**WORK REQUEST:** Exclude all pictures, and reproduce exactly the lines from the one containing "Task: Open the hamburger menu" through the end of the records, with nothing else added.

(MATERIALS PROVIDED)

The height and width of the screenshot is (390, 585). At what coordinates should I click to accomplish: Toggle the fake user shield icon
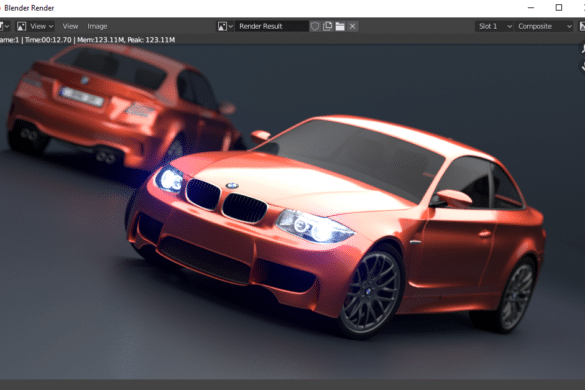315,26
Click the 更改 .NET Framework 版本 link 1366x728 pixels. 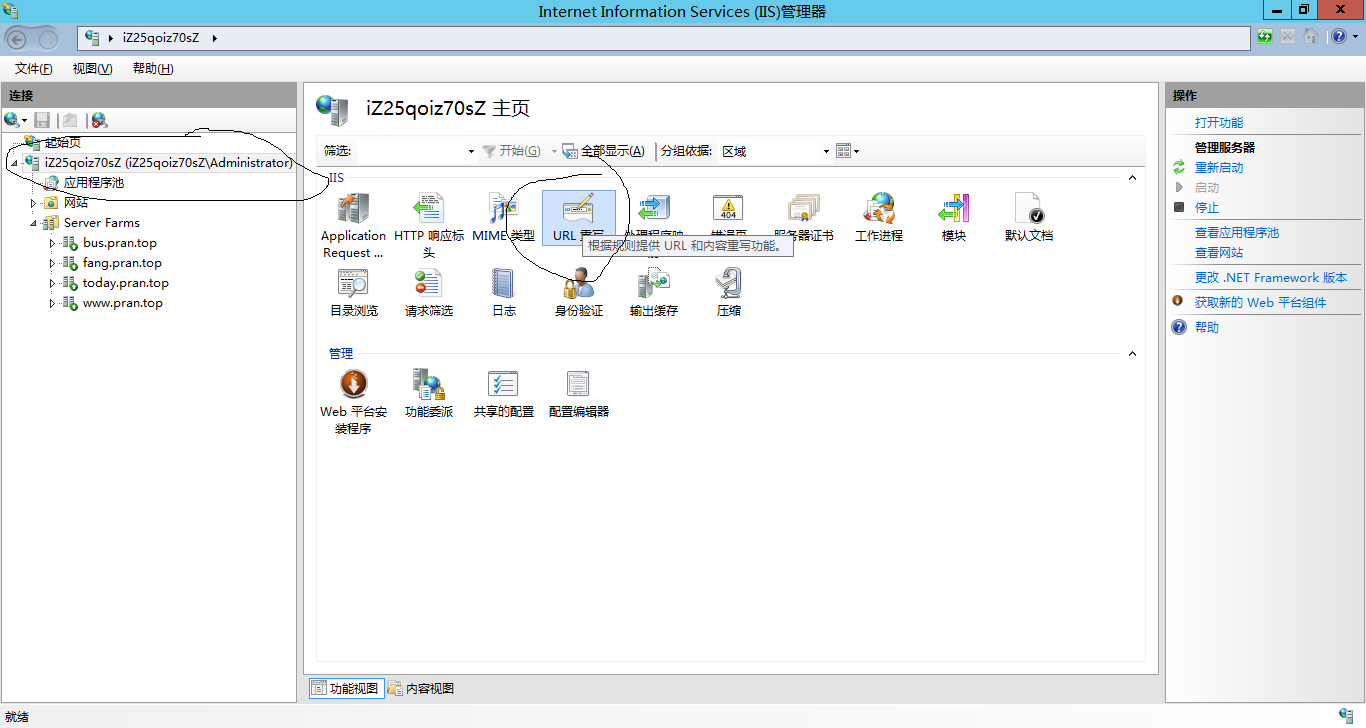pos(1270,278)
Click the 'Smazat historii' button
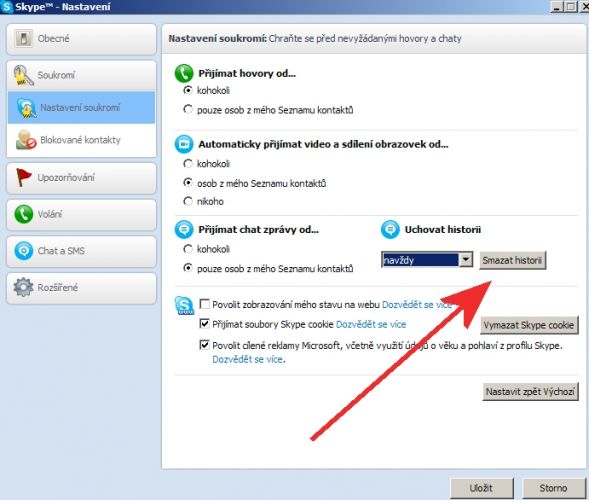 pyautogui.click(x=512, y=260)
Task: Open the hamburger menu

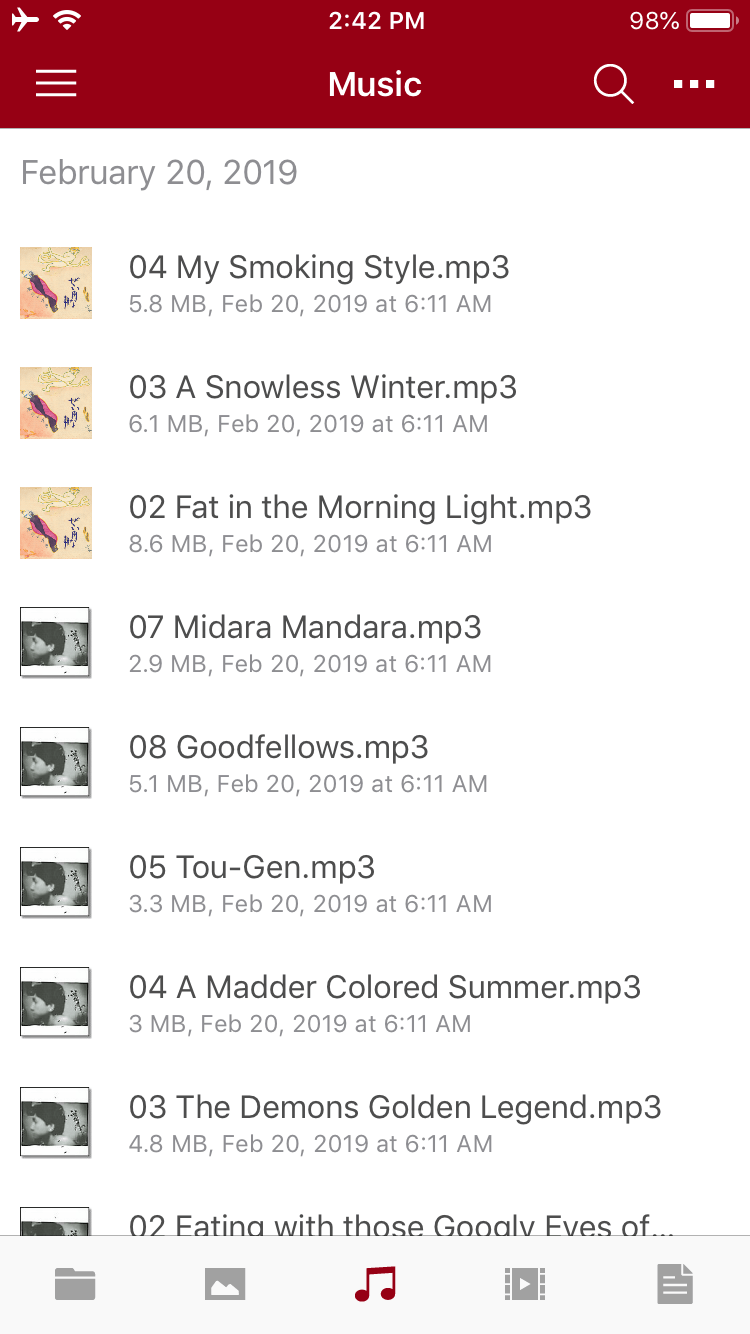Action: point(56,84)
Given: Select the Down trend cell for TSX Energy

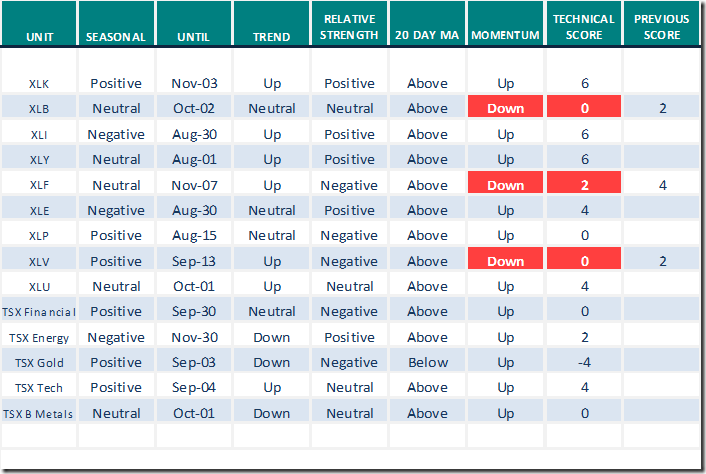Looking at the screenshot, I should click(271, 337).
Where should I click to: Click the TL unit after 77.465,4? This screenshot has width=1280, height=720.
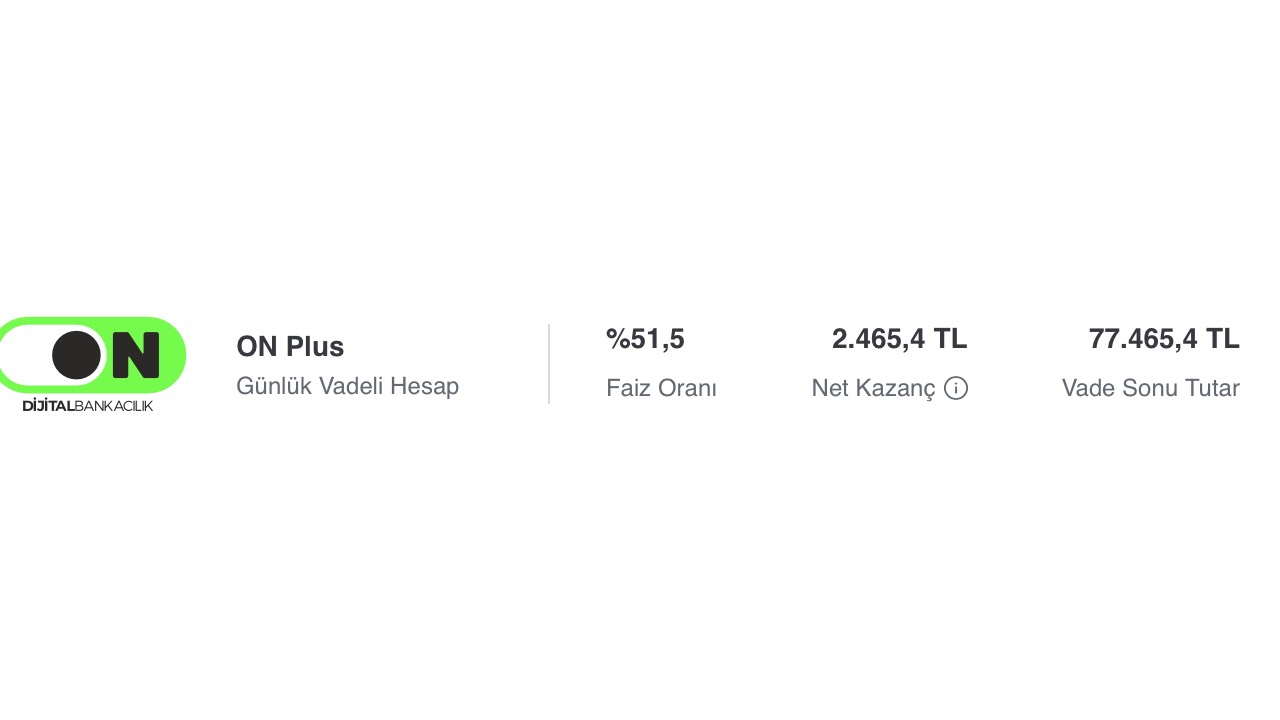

(End MATERIALS PROVIDED)

**WRITTEN RESPONSE:**
Task: Open the hamburger menu

Action: point(56,84)
Given: Select the Down trend cell for TSX Energy

Looking at the screenshot, I should click(271, 337).
Where should I click to: Click the TL unit after 77.465,4? This screenshot has width=1280, height=720.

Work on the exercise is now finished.